◆ **TRY IT**:
Copy all lines in the material holding the string "accomplish".

◆ **SUPPLIED DATA**:
━━━━━━

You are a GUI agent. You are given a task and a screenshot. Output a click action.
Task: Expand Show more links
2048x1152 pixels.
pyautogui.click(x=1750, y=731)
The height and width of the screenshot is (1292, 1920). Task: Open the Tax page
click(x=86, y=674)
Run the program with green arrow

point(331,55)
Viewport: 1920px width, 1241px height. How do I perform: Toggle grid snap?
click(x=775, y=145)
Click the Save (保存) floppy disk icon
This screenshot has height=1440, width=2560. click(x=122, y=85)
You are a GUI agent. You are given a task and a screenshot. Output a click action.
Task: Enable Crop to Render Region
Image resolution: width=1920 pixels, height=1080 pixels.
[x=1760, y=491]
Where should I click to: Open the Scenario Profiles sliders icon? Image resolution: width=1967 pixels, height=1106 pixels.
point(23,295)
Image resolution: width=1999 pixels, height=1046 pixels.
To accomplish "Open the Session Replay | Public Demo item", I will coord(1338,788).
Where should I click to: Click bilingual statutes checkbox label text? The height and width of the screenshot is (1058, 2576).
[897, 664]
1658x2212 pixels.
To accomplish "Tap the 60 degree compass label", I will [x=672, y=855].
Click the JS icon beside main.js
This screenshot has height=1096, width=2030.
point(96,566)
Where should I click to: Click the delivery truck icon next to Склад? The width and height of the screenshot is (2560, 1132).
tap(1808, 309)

━━━━━━

◆ **TASK ANSWER**:
To accomplish "Open the Session Replay | Public Demo item", I will coord(1338,788).
To accomplish "Tap the 60 degree compass label", I will [x=672, y=855].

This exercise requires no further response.